Beim Bären, der letzte Woche den Jogger getötet hat, handelt es sich um ein Weibchen. Laut der Staatsanwaltschaft Trient ist es die Schwester von «Problembär Bruno». Bruno tauchte im Mai 2006 in Bayern auf und wurde schnell gefährlich. Ende Juni 2006 wurde er erlegt.
JJ4 selbst, oder Gaia, wie die Schwester von Bruno heisst, ist kein unbeschriebenes Blatt. Bereits im Juni 2020 hatte sie zwei Menschen angegriffen und verletzt – wohl weil sie ihre Jungen verteidigen wollte. Daraufhin wurde Gaia als «Problembärin» eingestuft und sollte erlegt werden. Das regionale Verwaltungsgericht hob diese Abschussverordnung wieder auf und stattete sie stattdessen mit einem Funkhalsband aus. Dieses übermittelt aber derzeit keine Daten mehr über die Bewegung der Bärin.
Anders als in Italien werden «Problembären» in der Schweiz geschossen. Das sei nötig für ein Zusammenleben von Mensch und wilden Bären, sagt Stauffer: «Es ist wichtig, dass man mit Tieren, die wirklich gefährlich werden können, pragmatisch umgeht und auch bereit ist, sie zu entfernen.»
In der Vergangenheit haben das die Schweizer Behörden bereits getan, etwa mit M13. Gefährlich wird ein Tier dann, wenn es die Scheu vor dem Menschen verliert und in Siedlungen vordringt. Zum Zusammenleben gehöre aber ebenso das Verhalten des Menschen. Man sollte sich dem Tier nicht annähern und sich möglichst langsam zurückziehen.

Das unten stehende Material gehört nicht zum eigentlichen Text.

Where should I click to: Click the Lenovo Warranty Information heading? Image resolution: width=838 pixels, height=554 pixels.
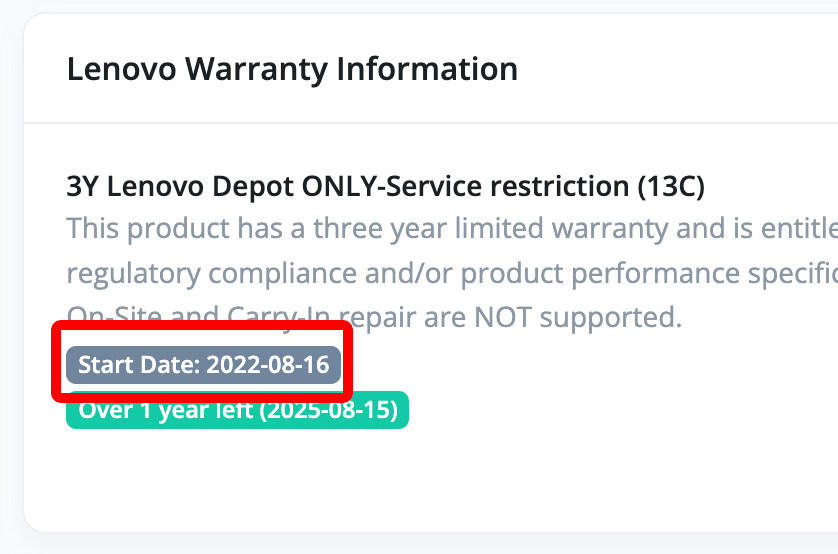pyautogui.click(x=292, y=70)
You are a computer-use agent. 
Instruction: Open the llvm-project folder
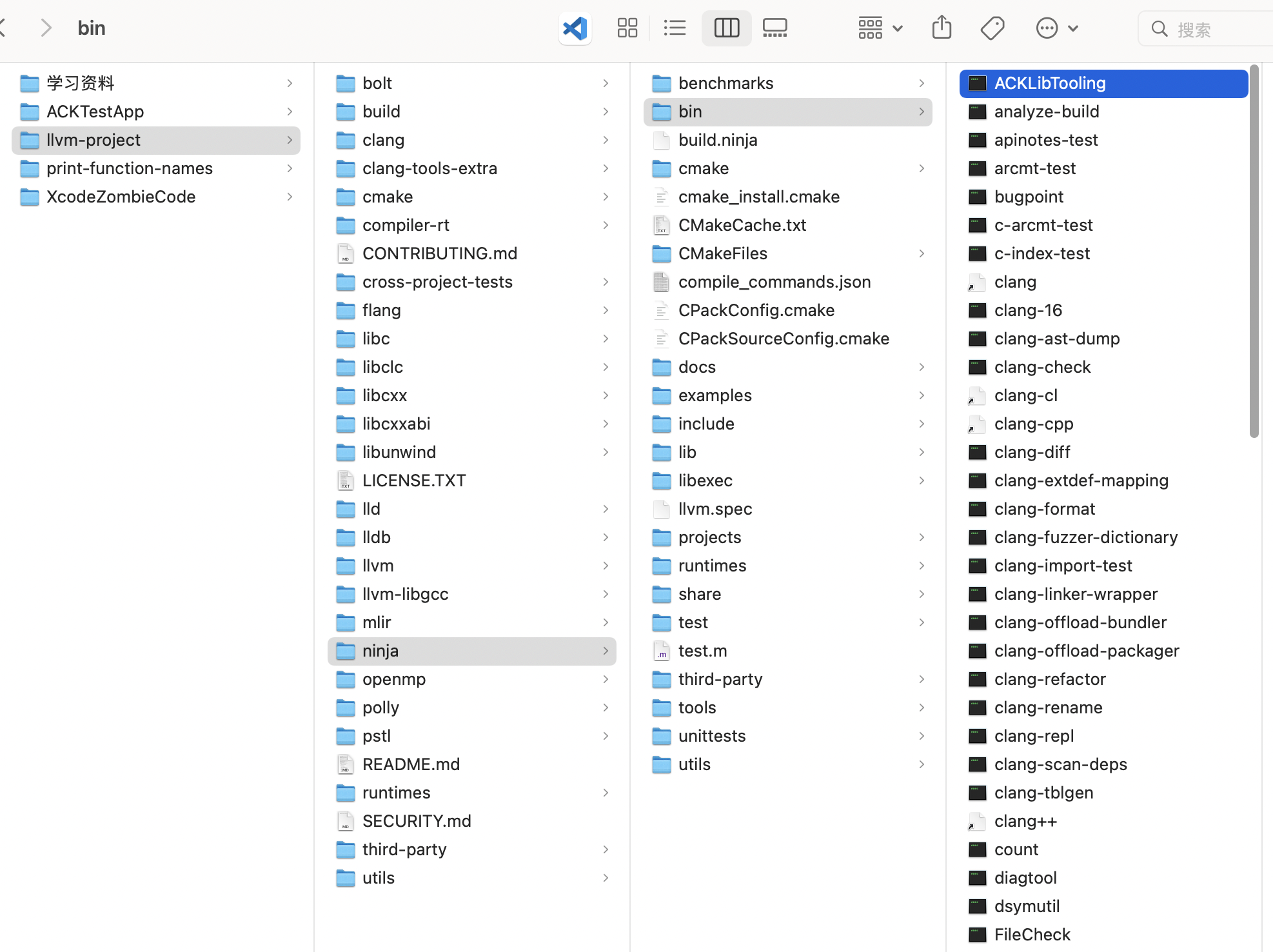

Die Situation in Norditalien sei allerdings nicht vergleichbar mit jener in der Schweiz, sagt Arno Puorger vom Amt für Jagd und Fischerei Graubünden. Immerhin leben dort schätzungsweise 100 Bären. Mittelfristig dürfte der Bär aber auch in der Schweiz sesshaft werden. Deshalb gebe es schon jetzt Massnahmen für ein Leben nebeneinander: So seien im Bärengebiet etwa bärensichere Abfalleimer installiert worden.
Ausserdem gelte ein Fütterungsverbot, man habe SMS-Alarmsysteme eingeführt und sammle auf einer Website Nachweise der Tiere. «Zentral sind auch eine professionelle Wildhut und gesetzliche Grundlagen, um Risikobären zu erlegen, bevor sie Schaden anrichten», so Puorger. Und Stauffer ergänzt: «Jene Bären, die in den letzten Jahren in der Schweiz herumgestreift sind, sind unauffällig.»